• Directions for this task: The lines to transcribe begin with the one containing "Screen dimensions: 887x472" and end with the last line below; reproduce them exactly, without the pictures.
(Input for this task Opens)
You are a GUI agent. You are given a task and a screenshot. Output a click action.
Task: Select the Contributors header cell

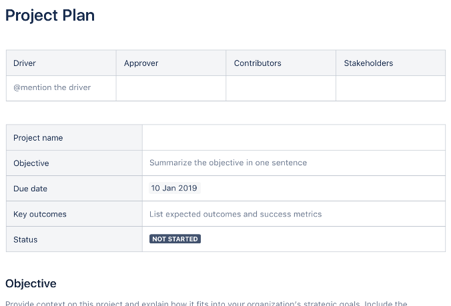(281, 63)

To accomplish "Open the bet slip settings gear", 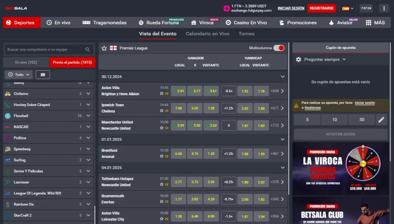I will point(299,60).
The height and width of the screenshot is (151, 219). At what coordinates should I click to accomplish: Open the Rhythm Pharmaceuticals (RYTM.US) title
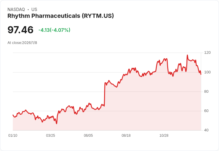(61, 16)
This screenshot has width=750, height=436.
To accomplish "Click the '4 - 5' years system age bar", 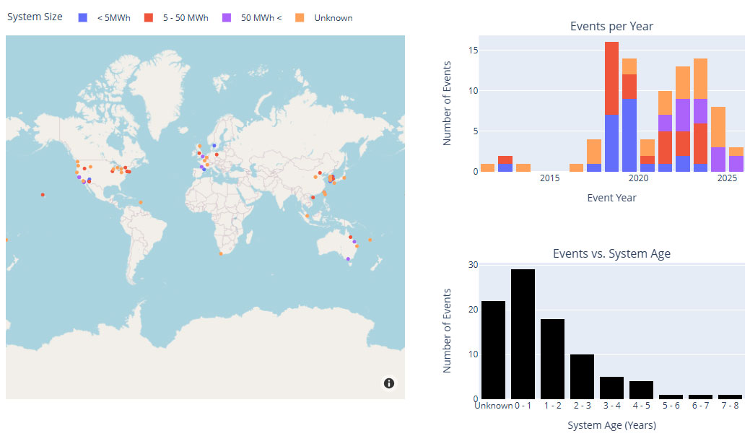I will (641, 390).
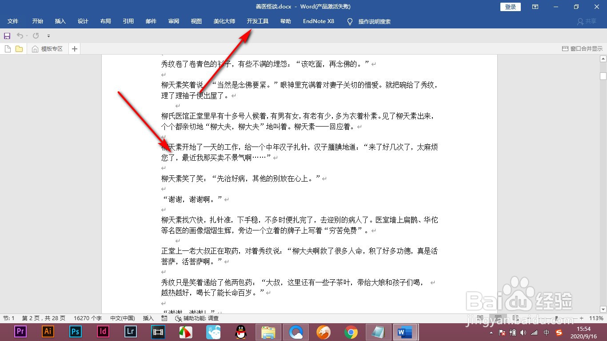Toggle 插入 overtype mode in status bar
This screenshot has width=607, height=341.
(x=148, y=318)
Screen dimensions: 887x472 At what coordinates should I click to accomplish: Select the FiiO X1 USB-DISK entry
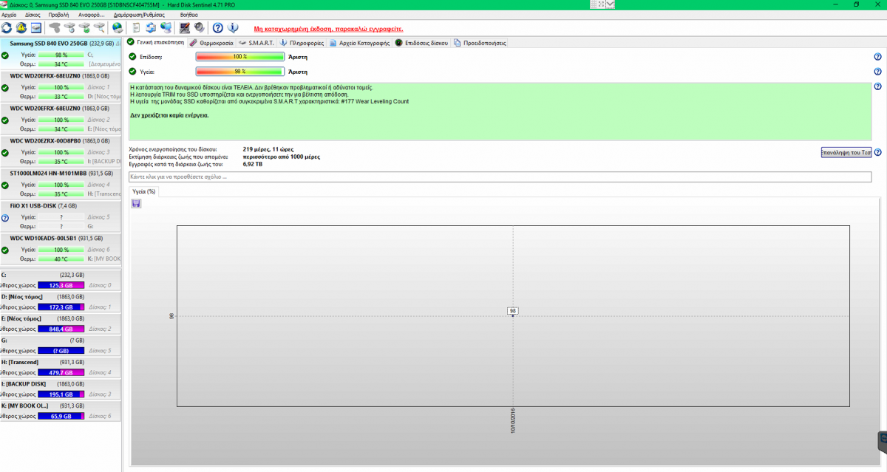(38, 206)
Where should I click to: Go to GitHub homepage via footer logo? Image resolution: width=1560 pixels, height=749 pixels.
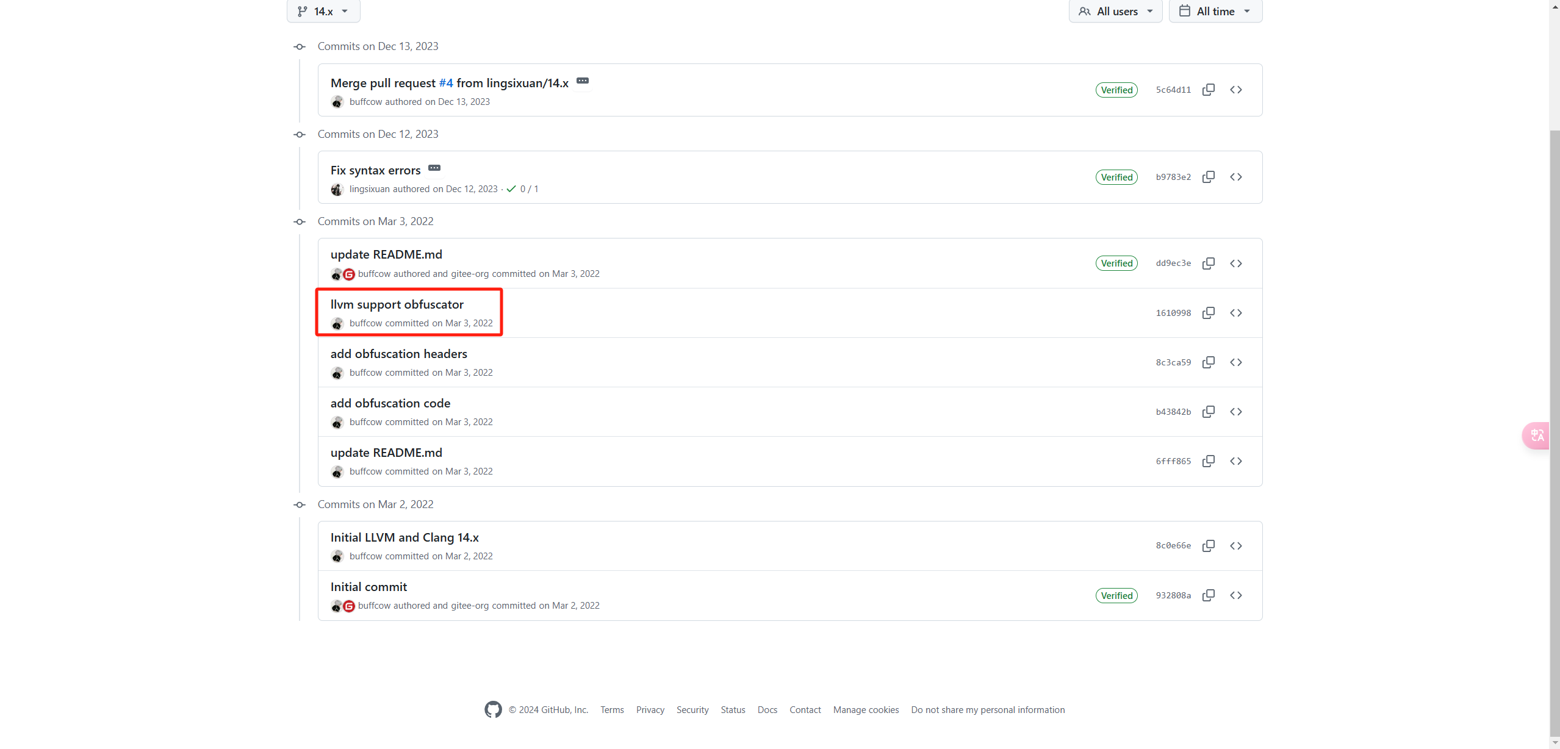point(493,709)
(Input for this task Closes)
• Task result:
Screen dimensions: 887x472 At what coordinates should I click to accomplish: Select the FiiO X1 USB-DISK entry
(38, 206)
Where should I click to: Go to GitHub homepage via footer logo? Image resolution: width=1560 pixels, height=749 pixels.
point(493,709)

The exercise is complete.